Lancelot Speed (13 June 1860 – 31 December 1931) was a coastal painter and a British illustrator of books in the Victorian era, usually of a fantastical or romantic nature. He is probably most well known for his illustrations for Andrew Lang's fairy story books. Speed is credited as the designer of the 1916 silent film version of the novel She: A History of Adventure by H. Rider Haggard, which he illustrated.

Early life
Speed was born in London on 13 June 1860, the youngest son of William Speed, a Queen's Counsel of the Middle Temple. He attended Rugby School. He was admitted to  and matriculated from there in Easter 1881. He was admitted to Clare College, Cambridge, on 27 January 1881, matriculated that Easter, and was awarded a Bachelor of Arts degree in 1885.

Illustration
Speed had no formal art training, but became an illustrator working primarily in black and white.
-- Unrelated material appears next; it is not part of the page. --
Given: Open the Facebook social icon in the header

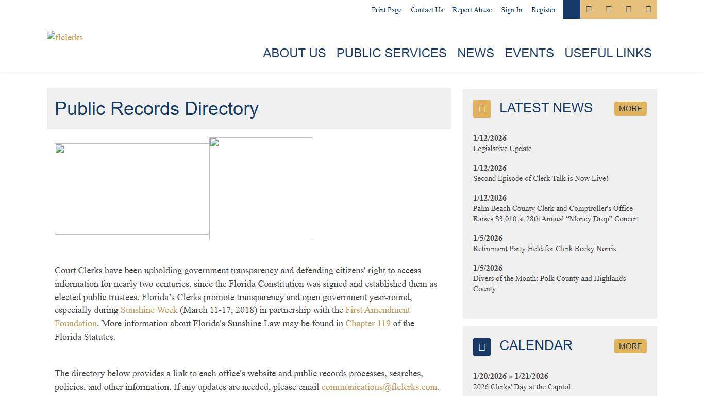Looking at the screenshot, I should tap(589, 9).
Process engraving particularly suited his fine lines, and he was one of the earlier illustrators to benefit from the new technology.

He lived and worked at Southend-on-Sea, England in the latter part of his life.

Films

He was also the director of several early British silent films.
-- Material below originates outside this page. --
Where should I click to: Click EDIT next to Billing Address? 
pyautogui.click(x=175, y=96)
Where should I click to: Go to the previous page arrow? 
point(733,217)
 The Wonderful Adventures of Pip, Squeak and Wilfred series
 The Wonderful Adventures Of Pip, Squeak And Wilfred
 Pip And Wilfred Detectives
 Wilfred's Wonderful Adventures
 Over The Edge Of The World
 Popski's Early Life
 The Castaways
 The Six-Armed Image
 Trouble In The Nursery
 Ups And Downs
 Wilfred's Nightmare

Lancelot Speed's cartoon work is the source of the nickname for the colourful commander of the World War II Special Forces unit "Popski's Private Army". Lieutenant Colonel Vladimir Peniakoff, DSO MC, a Belgian of White Russian descent, was called "Popski" by Bill Kennedy Shaw, the Intelligence Officer of the Long Range Desert Group because his signallers had trouble with the spelling of his surname. Peniakoff earned early notoriety (and his MC) with his behind-the-lines raids to blow up German petrol dumps, transported there and back, in some exasperation, by the LRDG.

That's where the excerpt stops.